Date of Award

5-1-1976

Document Type

Thesis

Degree Name

Master of Arts (MA)

Department

Psychology

Abstract

The purpose of the present study was to investigate the responses of 15-month-old toddlers to unfamiliar peers in the context of toddler-mother attachment. The subjects were twenty-two 15-month-old toddlers, who were observed singly and in pairs under mother-present and mother-absent conditions. Each toddler was involved in a sequence of six 3-minute episodes in an experimental room with toys. Using a counter-balanced procedure, three of the episodes for one toddler overlapped with three of the episodes for the other toddler so that one experimental session consisted of nine episodes. In both the one- toddler and the two-toddler halves of the six-episode sequence for each child, there were mother-present, mother-absent, and mother-reunion episodes. Observations were made through a one-way window and recorded on behavioral coding sheets.

The study showed that unfamiliar 15-month-old toddlers looked at each other significantly more often than they looked at their peer's mother, who was also a stranger to them. However, when the two mothers left the room, the presence of another toddler did not significantly reduce separation crying from what it was when toddlers were left alone.

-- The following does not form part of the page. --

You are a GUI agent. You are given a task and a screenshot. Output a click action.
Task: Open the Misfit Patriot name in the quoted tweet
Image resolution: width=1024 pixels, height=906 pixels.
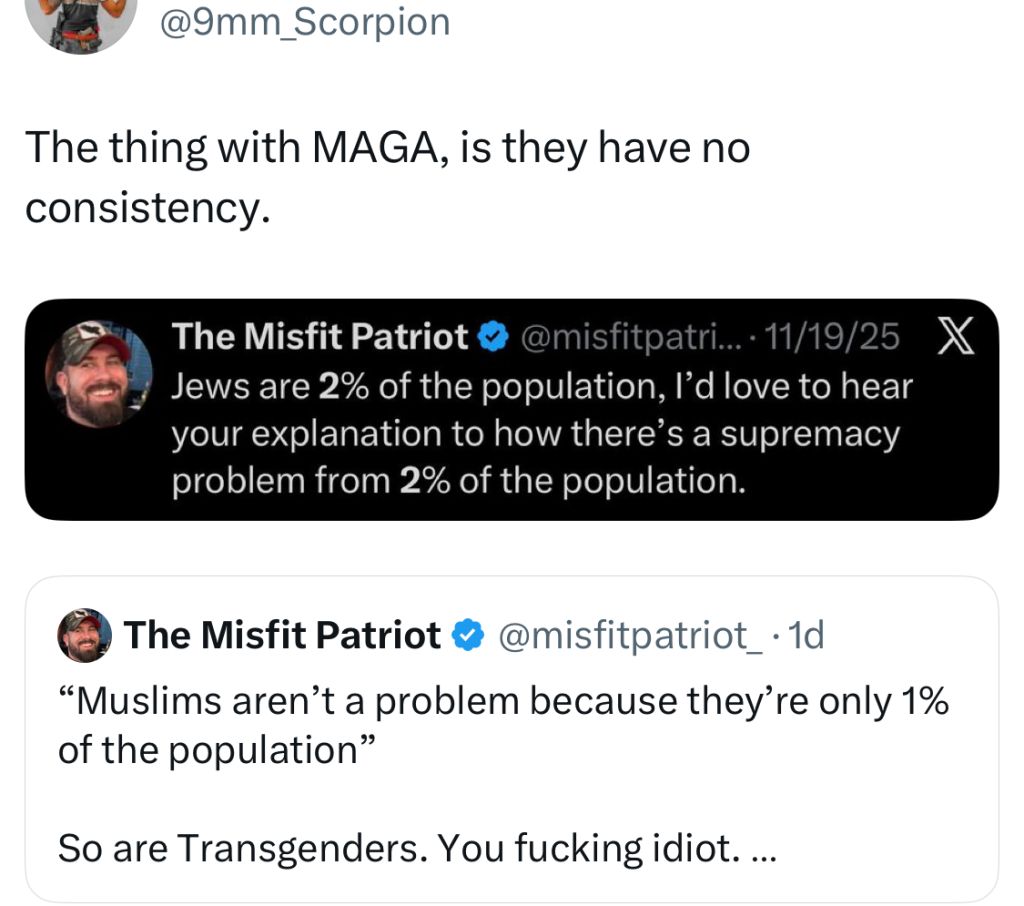pos(281,635)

Many of the behavioral signs of toddler-mother attachment were found, replicating previous studies. Behaviors that were significantly different between preseparation and separation episodes were that the toddlers cried more, looked more at the door, touched the door more frequently, and played less when their mothers were absent. At reunion the toddlers' contact and contact-seeking to the mother was significantly more prevalent than in separation episodes. The toddlers' distance from the mother was less in reunion episodes than in preseparation ones, but not significantly so. Neither was visual regard of the mother significantly greater in one of the reunion periods than it had been in the corresponding preseparation period.

Tire toddlers' greater visual regard of peer strangers than of adult ones was interpreted as the beginning of the process of peer sociability. But this early sociability was viewed as taking place in the context of the toddler-caretaker attachment relationship, since unfamiliar 15-month-olds did not derive comfort from each other when separated from their mothers.